WHAT THE TASK ASKS = Restate the entries below word for word, omitting nothing.

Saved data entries
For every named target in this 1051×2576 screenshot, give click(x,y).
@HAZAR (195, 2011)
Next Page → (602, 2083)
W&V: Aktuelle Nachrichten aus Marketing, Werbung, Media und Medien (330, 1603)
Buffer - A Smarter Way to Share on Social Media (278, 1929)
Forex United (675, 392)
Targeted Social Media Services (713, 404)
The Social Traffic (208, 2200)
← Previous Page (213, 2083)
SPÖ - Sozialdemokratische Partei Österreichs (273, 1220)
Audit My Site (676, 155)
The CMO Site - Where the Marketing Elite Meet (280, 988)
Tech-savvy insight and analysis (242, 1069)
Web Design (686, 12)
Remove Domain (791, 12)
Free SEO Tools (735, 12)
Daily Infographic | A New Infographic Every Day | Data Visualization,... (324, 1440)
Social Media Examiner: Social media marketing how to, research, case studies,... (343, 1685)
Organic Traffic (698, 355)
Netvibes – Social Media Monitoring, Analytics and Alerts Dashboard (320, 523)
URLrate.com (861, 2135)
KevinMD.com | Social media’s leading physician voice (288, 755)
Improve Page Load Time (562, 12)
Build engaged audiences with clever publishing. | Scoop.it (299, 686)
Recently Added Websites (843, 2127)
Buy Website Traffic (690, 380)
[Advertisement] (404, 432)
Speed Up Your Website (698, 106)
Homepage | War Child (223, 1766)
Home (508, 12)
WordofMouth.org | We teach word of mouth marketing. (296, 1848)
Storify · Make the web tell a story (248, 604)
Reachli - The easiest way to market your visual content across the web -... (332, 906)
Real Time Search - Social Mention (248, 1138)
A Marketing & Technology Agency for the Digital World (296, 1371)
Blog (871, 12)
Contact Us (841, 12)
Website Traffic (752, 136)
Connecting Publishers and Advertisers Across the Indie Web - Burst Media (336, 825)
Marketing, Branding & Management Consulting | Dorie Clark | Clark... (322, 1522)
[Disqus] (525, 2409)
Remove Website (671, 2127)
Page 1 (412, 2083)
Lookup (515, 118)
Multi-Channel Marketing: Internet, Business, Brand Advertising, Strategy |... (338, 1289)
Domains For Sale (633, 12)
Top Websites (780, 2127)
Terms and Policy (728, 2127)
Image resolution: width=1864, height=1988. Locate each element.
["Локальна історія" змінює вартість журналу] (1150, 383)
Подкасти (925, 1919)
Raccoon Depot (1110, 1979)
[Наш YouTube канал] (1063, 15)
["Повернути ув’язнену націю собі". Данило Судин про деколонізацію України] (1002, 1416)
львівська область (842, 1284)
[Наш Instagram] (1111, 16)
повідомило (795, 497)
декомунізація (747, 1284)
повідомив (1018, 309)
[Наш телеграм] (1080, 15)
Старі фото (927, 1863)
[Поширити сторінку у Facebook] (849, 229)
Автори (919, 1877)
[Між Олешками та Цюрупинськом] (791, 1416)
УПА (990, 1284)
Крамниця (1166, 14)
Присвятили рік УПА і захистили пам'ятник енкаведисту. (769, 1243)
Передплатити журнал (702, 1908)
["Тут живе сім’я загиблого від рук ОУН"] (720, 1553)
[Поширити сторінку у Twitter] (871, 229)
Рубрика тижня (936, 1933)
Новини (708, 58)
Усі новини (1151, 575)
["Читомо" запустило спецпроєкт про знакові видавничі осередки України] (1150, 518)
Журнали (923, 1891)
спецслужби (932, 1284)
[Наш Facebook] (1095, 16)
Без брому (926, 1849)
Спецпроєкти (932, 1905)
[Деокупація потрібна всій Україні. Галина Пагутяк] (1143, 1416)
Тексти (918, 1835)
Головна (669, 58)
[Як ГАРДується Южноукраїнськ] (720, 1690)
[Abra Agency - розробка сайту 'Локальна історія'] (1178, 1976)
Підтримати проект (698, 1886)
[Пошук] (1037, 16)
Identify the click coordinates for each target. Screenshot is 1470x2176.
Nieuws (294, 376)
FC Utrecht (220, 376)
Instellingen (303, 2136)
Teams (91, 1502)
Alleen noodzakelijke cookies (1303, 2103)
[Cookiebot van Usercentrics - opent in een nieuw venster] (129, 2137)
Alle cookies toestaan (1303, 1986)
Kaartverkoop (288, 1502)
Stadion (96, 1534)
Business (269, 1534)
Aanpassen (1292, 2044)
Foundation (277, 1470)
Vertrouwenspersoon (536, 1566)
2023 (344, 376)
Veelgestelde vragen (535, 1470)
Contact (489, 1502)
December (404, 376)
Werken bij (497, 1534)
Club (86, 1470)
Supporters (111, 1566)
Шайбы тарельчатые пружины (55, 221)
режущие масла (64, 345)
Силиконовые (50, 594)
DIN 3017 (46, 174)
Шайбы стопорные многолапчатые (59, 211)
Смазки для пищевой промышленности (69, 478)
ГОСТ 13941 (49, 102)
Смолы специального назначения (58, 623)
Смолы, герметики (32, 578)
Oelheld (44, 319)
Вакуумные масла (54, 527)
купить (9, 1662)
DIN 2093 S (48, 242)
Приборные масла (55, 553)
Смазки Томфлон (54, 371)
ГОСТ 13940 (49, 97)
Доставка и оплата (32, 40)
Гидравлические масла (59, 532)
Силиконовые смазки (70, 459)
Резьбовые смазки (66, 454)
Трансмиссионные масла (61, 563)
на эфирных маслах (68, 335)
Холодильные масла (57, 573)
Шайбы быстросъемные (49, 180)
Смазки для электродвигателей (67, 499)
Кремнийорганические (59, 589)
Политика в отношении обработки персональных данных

COMPLETED TASK =
For every named target in this 1051×2576 screenshot, give click(x,y).
@HAZAR (195, 2011)
Next Page → (602, 2083)
W&V: Aktuelle Nachrichten aus Marketing, Werbung, Media und Medien (330, 1603)
Buffer - A Smarter Way to Share on Social Media (278, 1929)
Forex United (675, 392)
Targeted Social Media Services (713, 404)
The Social Traffic (208, 2200)
← Previous Page (213, 2083)
SPÖ - Sozialdemokratische Partei Österreichs (273, 1220)
Audit My Site (676, 155)
The CMO Site - Where the Marketing Elite Meet (280, 988)
Tech-savvy insight and analysis (242, 1069)
Web Design (686, 12)
Remove Domain (791, 12)
Free SEO Tools (735, 12)
Daily Infographic | A New Infographic Every Day | Data Visualization,... (324, 1440)
Social Media Examiner: Social media marketing how to, research, case studies,... (343, 1685)
Organic Traffic (698, 355)
Netvibes – Social Media Monitoring, Analytics and Alerts Dashboard (320, 523)
URLrate.com (861, 2135)
KevinMD.com | Social media’s leading physician voice (288, 755)
Improve Page Load Time (562, 12)
Build engaged audiences with clever publishing. | Scoop.it (299, 686)
Recently Added Websites (843, 2127)
Buy Website Traffic (690, 380)
[Advertisement] (404, 432)
Speed Up Your Website (698, 106)
Homepage | War Child (223, 1766)
Home (508, 12)
WordofMouth.org | We teach word of mouth marketing. (296, 1848)
Storify · Make the web tell a story (248, 604)
Reachli - The easiest way to market your visual content across the web -... (332, 906)
Real Time Search - Social Mention (248, 1138)
A Marketing & Technology Agency for the Digital World (296, 1371)
Blog (871, 12)
Contact Us (841, 12)
Website Traffic (752, 136)
Connecting Publishers and Advertisers Across the Indie Web - Burst Media (336, 825)
Marketing, Branding & Management Consulting | Dorie Clark | Clark... (322, 1522)
[Disqus] (525, 2409)
Remove Website (671, 2127)
Page 1 (412, 2083)
Lookup (515, 118)
Multi-Channel Marketing: Internet, Business, Brand Advertising, Strategy |... (338, 1289)
Domains For Sale (633, 12)
Top Websites (780, 2127)
Terms and Policy (728, 2127)
Image resolution: width=1864, height=1988. Locate each element.
["Локальна історія" змінює вартість журналу] (1150, 383)
Подкасти (925, 1919)
Raccoon Depot (1110, 1979)
[Наш YouTube канал] (1063, 15)
["Повернути ув’язнену націю собі". Данило Судин про деколонізацію України] (1002, 1416)
львівська область (842, 1284)
[Наш Instagram] (1111, 16)
повідомило (795, 497)
декомунізація (747, 1284)
повідомив (1018, 309)
[Наш телеграм] (1080, 15)
Старі фото (927, 1863)
[Поширити сторінку у Facebook] (849, 229)
Автори (919, 1877)
[Між Олешками та Цюрупинськом] (791, 1416)
УПА (990, 1284)
Крамниця (1166, 14)
Присвятили рік УПА і захистили пам'ятник енкаведисту. (769, 1243)
Передплатити журнал (702, 1908)
["Тут живе сім’я загиблого від рук ОУН"] (720, 1553)
[Поширити сторінку у Twitter] (871, 229)
Рубрика тижня (936, 1933)
Новини (708, 58)
Усі новини (1151, 575)
["Читомо" запустило спецпроєкт про знакові видавничі осередки України] (1150, 518)
Журнали (923, 1891)
спецслужби (932, 1284)
[Наш Facebook] (1095, 16)
Без брому (926, 1849)
Спецпроєкти (932, 1905)
[Деокупація потрібна всій Україні. Галина Пагутяк] (1143, 1416)
Тексти (918, 1835)
Головна (669, 58)
[Як ГАРДується Южноукраїнськ] (720, 1690)
[Abra Agency - розробка сайту 'Локальна історія'] (1178, 1976)
Підтримати проект (698, 1886)
[Пошук] (1037, 16)
Identify the click coordinates for each target. Screenshot is 1470x2176.
Nieuws (294, 376)
FC Utrecht (220, 376)
Instellingen (303, 2136)
Teams (91, 1502)
Alleen noodzakelijke cookies (1303, 2103)
[Cookiebot van Usercentrics - opent in een nieuw venster] (129, 2137)
Alle cookies toestaan (1303, 1986)
Kaartverkoop (288, 1502)
Stadion (96, 1534)
Business (269, 1534)
Aanpassen (1292, 2044)
Foundation (277, 1470)
Vertrouwenspersoon (536, 1566)
2023 (344, 376)
Veelgestelde vragen (535, 1470)
Contact (489, 1502)
December (404, 376)
Werken bij (497, 1534)
Club (86, 1470)
Supporters (111, 1566)
Шайбы тарельчатые пружины (55, 221)
режущие масла (64, 345)
Силиконовые (50, 594)
DIN 3017 (46, 174)
Шайбы стопорные многолапчатые (59, 211)
Смазки для пищевой промышленности (69, 478)
ГОСТ 13941 (49, 102)
Смолы специального назначения (58, 623)
Смолы, герметики (32, 578)
Oelheld (44, 319)
Вакуумные масла (54, 527)
купить (9, 1662)
DIN 2093 S (48, 242)
Приборные масла (55, 553)
Смазки Томфлон (54, 371)
ГОСТ 13940 (49, 97)
Доставка и оплата (32, 40)
Гидравлические масла (59, 532)
Силиконовые смазки (70, 459)
Резьбовые смазки (66, 454)
Трансмиссионные масла (61, 563)
на эфирных маслах (68, 335)
Холодильные масла (57, 573)
Шайбы быстросъемные (49, 180)
Смазки для электродвигателей (67, 499)
Кремнийорганические (59, 589)
Политика в отношении обработки персональных данных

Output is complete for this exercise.